Per concludere le questioni tattiche, aggiungo un ultimo aspetto, che fa riferimento agli ultimi due confronti diretti giocati fra di loro: US Open 2016 e Australian Open 2019. Partite che hanno avuto un andamento molto simile. Primo set per Serena, reazione di Halep nel secondo e terzo set con ritorno di Williams. Beh, in entrambe le occasioni secondo me Simona ebbe delle responsabilità nelle scelte tattiche del set decisivo.
Dopo essere riuscita a mettere in difficoltà la sua avversaria nel secondo set facendola muovere molto, nel terzo set spesso Halep si era “innamorata” dell’angolo sinistro di Serena: troppi rovesci incrociati e dritti (lungolinea e inside-out) indirizzati nella zona di campo dove Williams tendeva a stazionare, facendola in questo modo colpire molte volte da ferma. E il risultato di quella scelta lo si può leggere nei punteggi finali dei match.
Infine qualche considerazione sulle questioni mentali e psicologiche. Serena parte dal grosso vantaggio di avere vinto nove match su dieci contro Simona; l’unica sconfitta nel Masters 2014 è stata sì di proporzioni sorprendenti (6-0, 6-2), ma a conti fatti si è rivelata ininfluente, visto che arrivò nel round robin e la stessa Serena si rifece immediatamente nella finale del torneo.
Questo per quanto riguarda il confronto diretto. C’è poi una questione psicologica che riguarda l’importanza che avrebbe questo titolo per la carriera delle due giocatrici. E qui il peso della situazione potrebbe rovesciarsi. Williams è una tennista espertissima, abituata a qualsiasi confronto e qualsiasi palcoscenico. Però si può dire che in questa finale dei Championships (come già accadde lo scorso anno a Wimbledon, ma anche qualche mese dopo a New York) Serena giocherà contemporaneamente contro due avversarie: Simona Halep e Margaret Smith Court.
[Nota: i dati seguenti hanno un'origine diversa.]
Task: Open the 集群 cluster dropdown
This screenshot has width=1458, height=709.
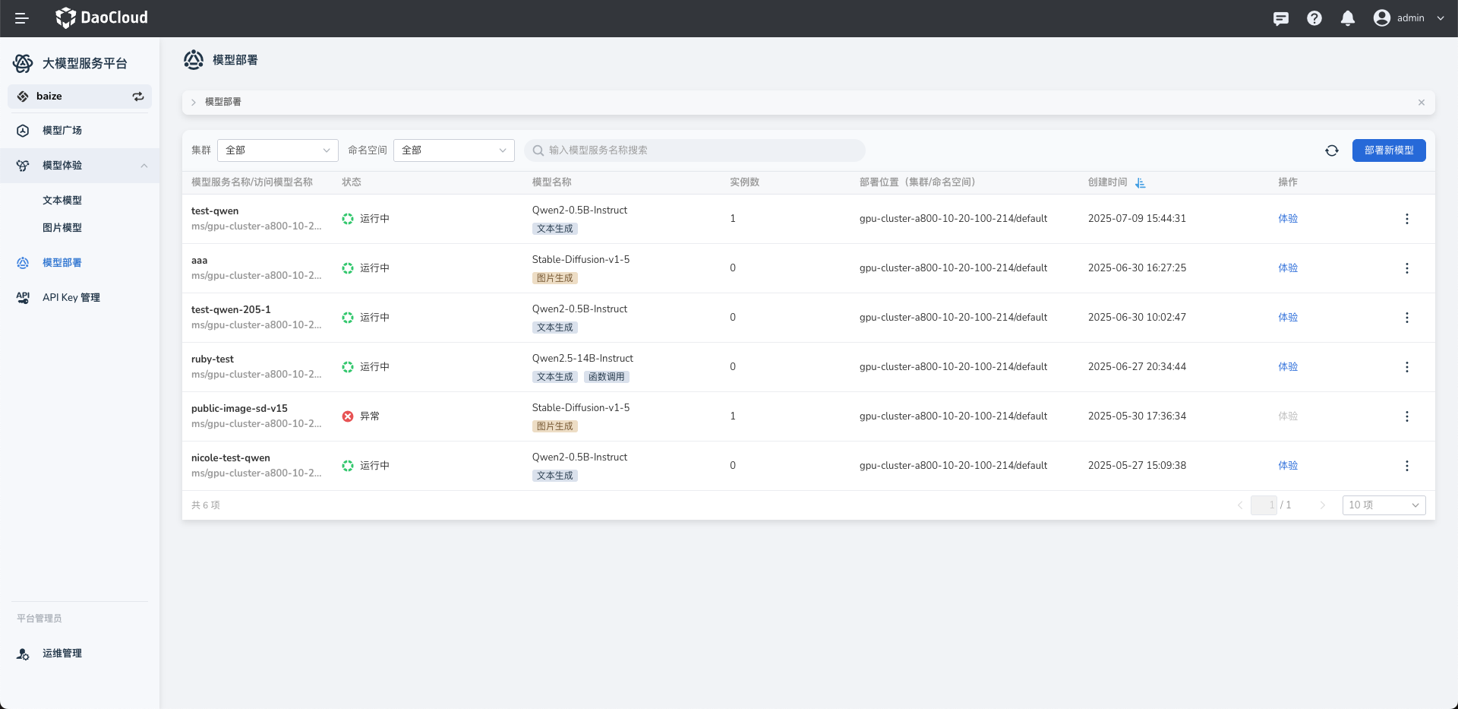Action: click(277, 150)
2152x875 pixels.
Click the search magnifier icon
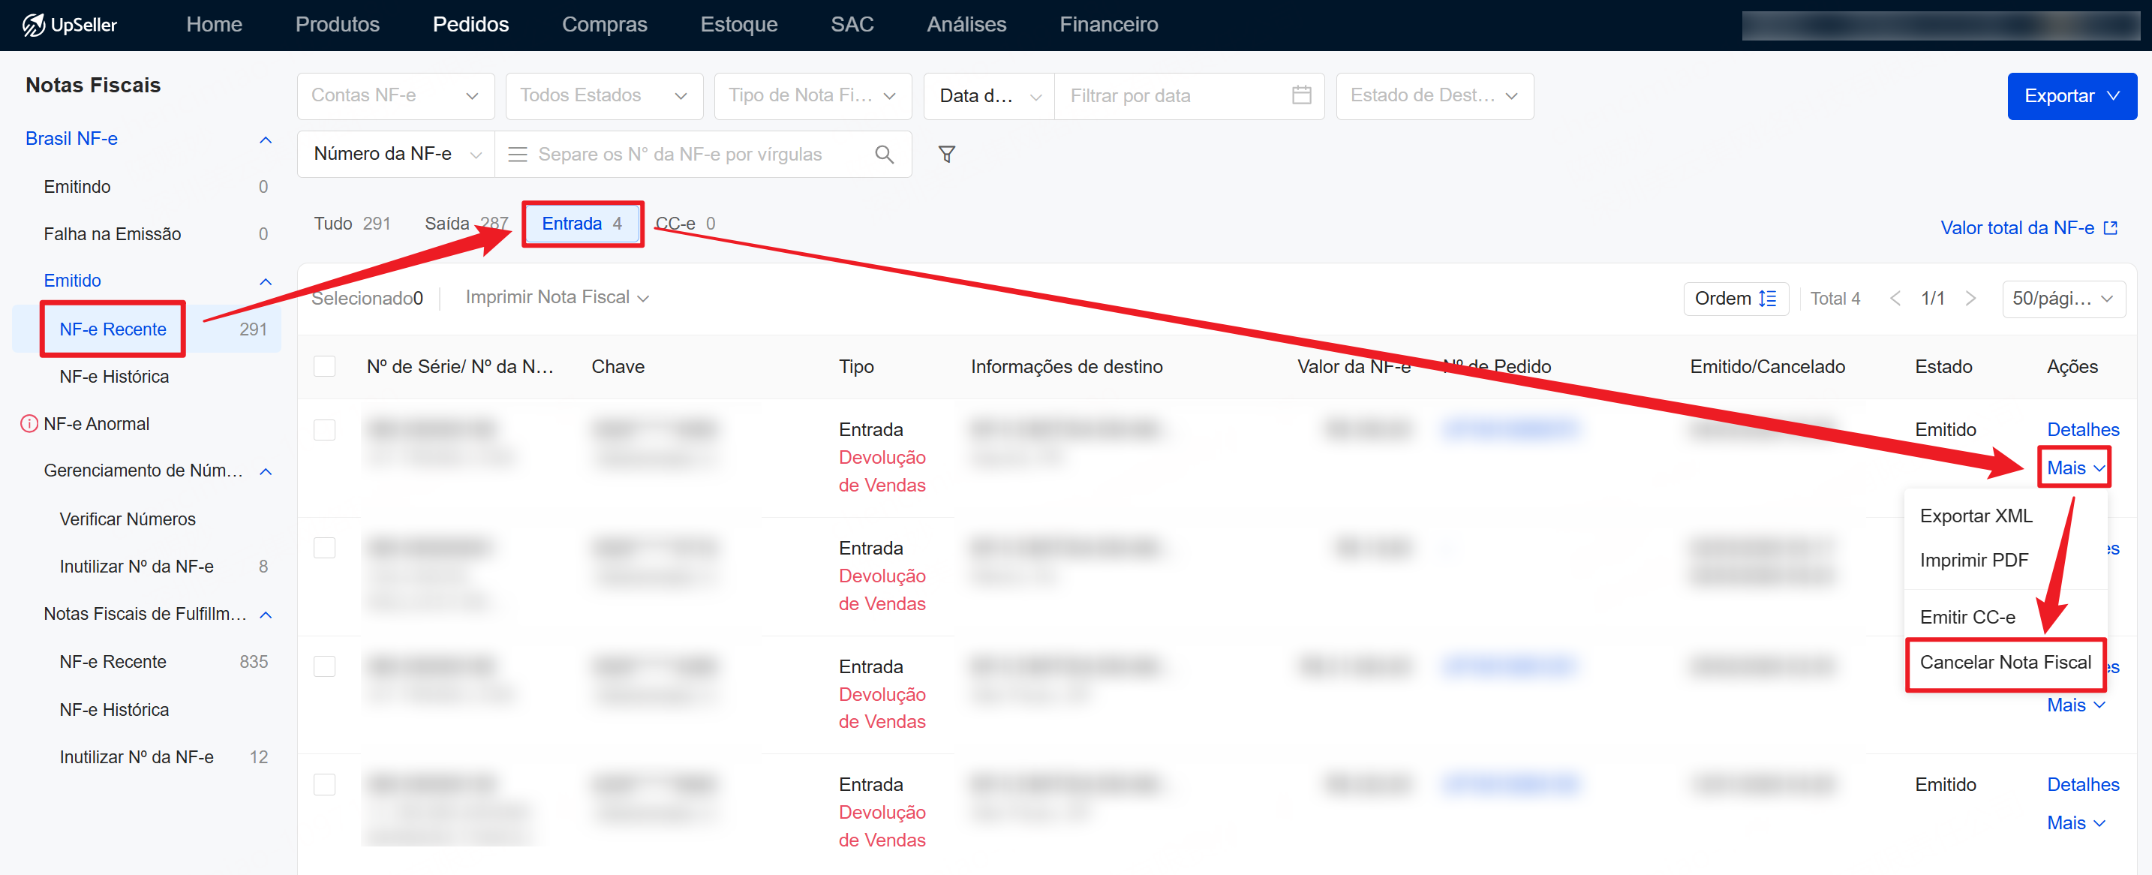coord(884,155)
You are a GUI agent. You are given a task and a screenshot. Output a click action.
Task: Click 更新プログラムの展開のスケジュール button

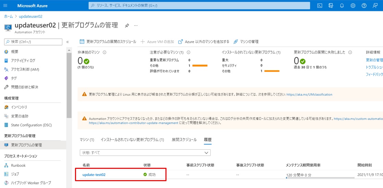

Da una parte l’attualità, fisica e reale, di chi la fronteggia in campo; dall’altra quella del tutto virtuale ma psicologicamente non meno pesante della detentrice del record dei 24 Slam.
Un record ottenuto a cavallo fra era amatoriale ed era open e che fino a qualche anno fa veniva sempre citato fra virgolette. Ma di recente è stato eletto come nuovo limite su cui misurarsi per poter passare alla storia come la più titolata di tutte.
Il 24: questo numero potrebbe rivelarsi per Serena un’arma a doppio taglio. Da una parte è lo stimolo migliore per affrontare i sacrifici necessari per essere ancora competitiva, a quasi 38 anni. Dall’altra potrebbe trasformarsi in una specie di ossessione, con il rischio di gravare come un fardello insopportabile al momento di raccogliere definitivamente il frutto di quei sacrifici.
Quello che accadde nel 2015 a New York contro Roberta Vinci, quando era così vicina a conquistare il grande Slam lo ricordiamo tutti. Riuscirà Serena a sconfiggere le sue avversarie, reali e virtuali, per compiere un ulteriore passo avanti nella storia del tennis? Avremo la risposta fra poche ore. Ma una cosa è certa già ora: per tutti questi motivi la finale di Wimbledon 2019 non sarà una finale qualsiasi.